Crown leads currency gains in Central Europe

18 Feb, 2019

The crown led gains by Central European currencies on Friday after a report showed the Czech economy had grown more than forecast, reinforcing expectations for more monetary policy tightening in Prague. Chances had already grown the Czech central bank would raise interest rate increases further, after data released on Wednesday showed the country's inflation had also risen more than expected.
Annual Czech economic growth picked up to 2.9 percent in the fourth quarter, according to Friday's figures. Analysts had projected 2.4 percent growth. The central bank said later that the crown, which was already weaker than its forecasts, might weaken, forcing rate increases, if Britain quits the European Union with no agreement on the terms of its departure.
The crown gained 0.4 percent by 1000 GMT, trading at 25.71. If details in the GDP report, duet to be published later, show that government investments caused the upside surprise, "the impact on the rate setting will be relatively small," said Erste analyst Jiri Polansky in a note.
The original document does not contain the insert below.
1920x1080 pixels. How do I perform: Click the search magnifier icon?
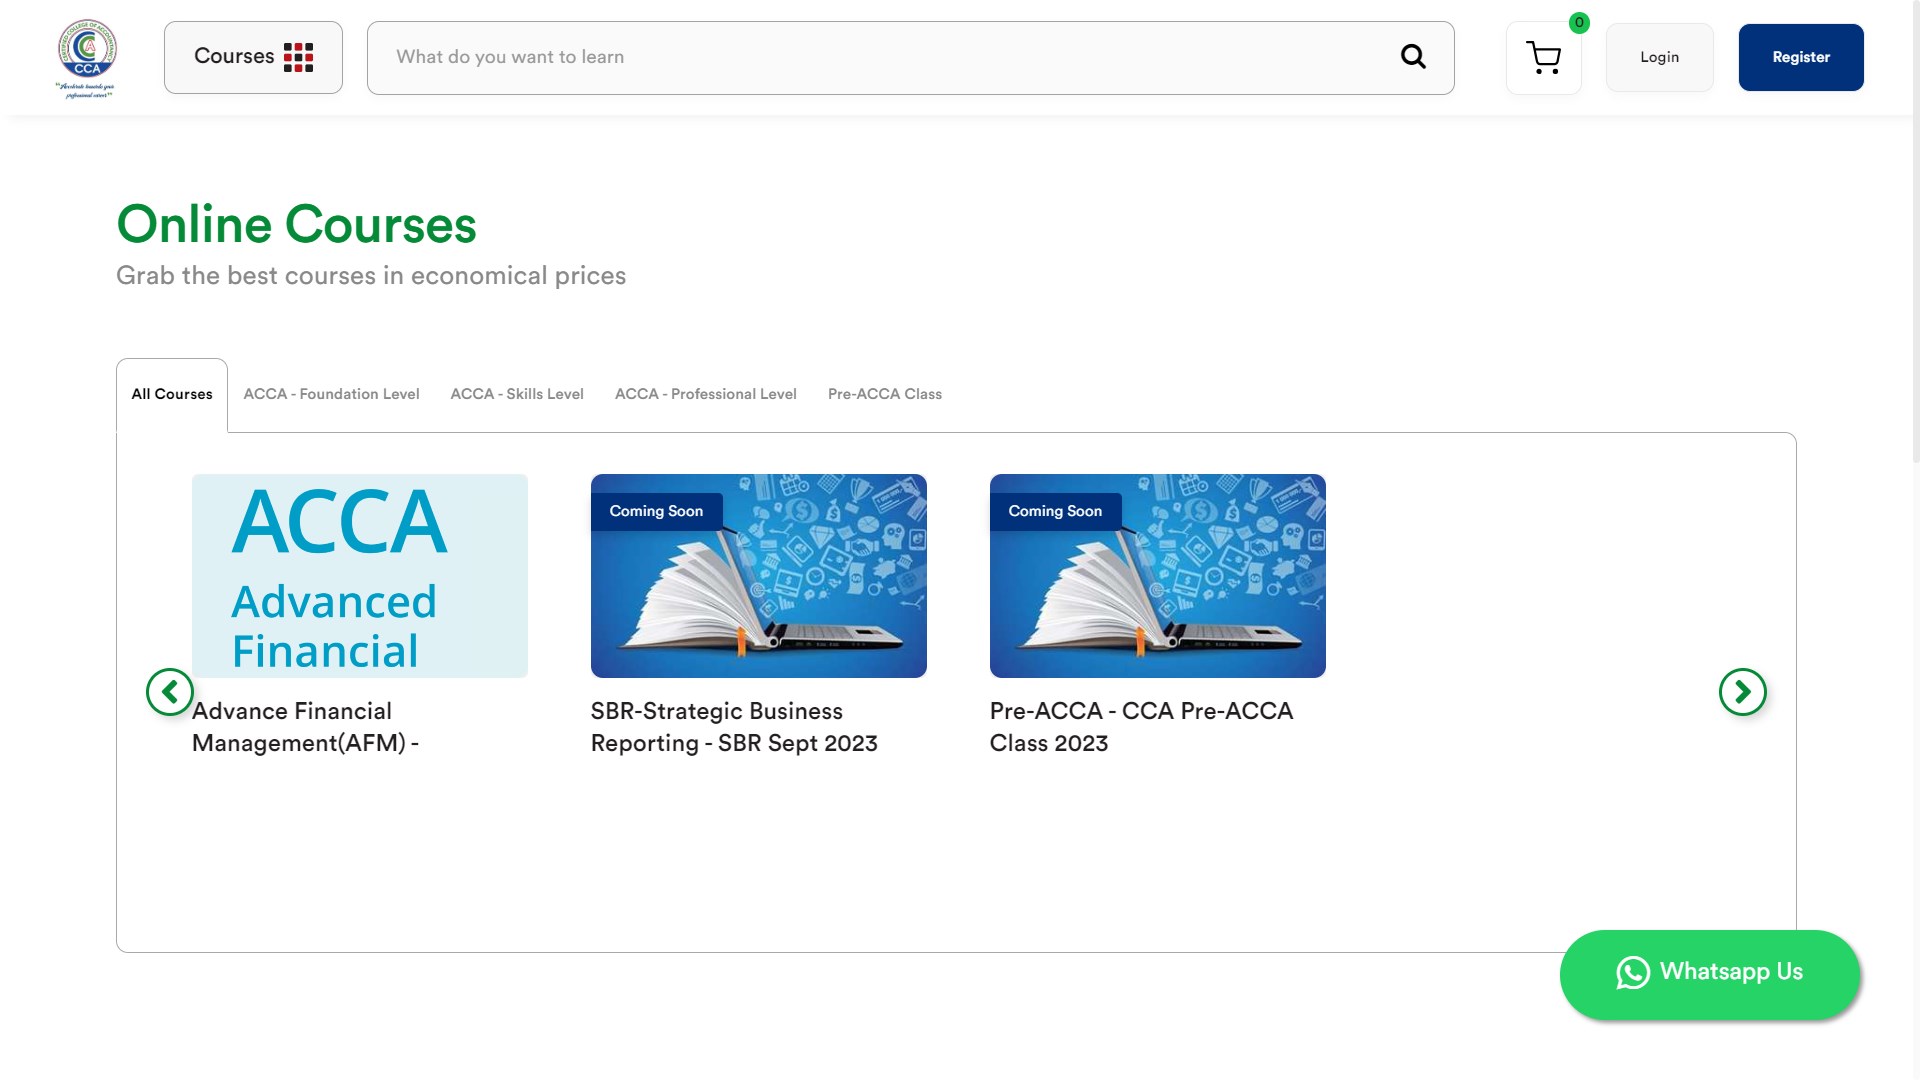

"The favorable development of the Czech economy and increase in inflationary pressures at the beginning of this year creates room for another hike," he said, but the global environment posed threats to that forecast. The threat of slower growth in the euro zone and the United States, suggesting their interest rates might drop, may also weaken the Hungarian central bank's appetite to tighten policy, analysts said.
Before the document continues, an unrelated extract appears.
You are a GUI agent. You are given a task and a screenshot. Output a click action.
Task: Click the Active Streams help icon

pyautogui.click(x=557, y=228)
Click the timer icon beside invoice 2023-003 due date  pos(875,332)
This week's Hungarian data added fuel to expectations that the bank could start to reduce liquidity in forint markets in the next months. Core inflation picked up and the economy grew at a robust 5 percent rate in the fourth quarter of 2018. The forint gained 0.3 percent to 318.17 versus the euro.
The zloty also gained 0.3 percent, to 4.325, even though fresh figures did not change expectations for the Polish central bank would not raise rates, possibly for years. Annual Polish inflation fell to 0.9 percent in January from 1.1 percent in December, still below the central bank's 1.5 to 3.5 percent target range. Annual economic growth was 4.9 percent in the last quarter of 2018.
The region's currencies ignored gains by the dollar, which in the past often caused their weakening. Other emerging-market currencies, including the Turkish lira, also shook off that correlation with the dollar. Standard & Poor's is due to review its ratings for Turkey and Hungary late on Friday. Hungary's rating may be upgraded, said Peter Virovacz, an ING analyst in Budapest, even though a finance ministry official downplayed such expectations earlier this week.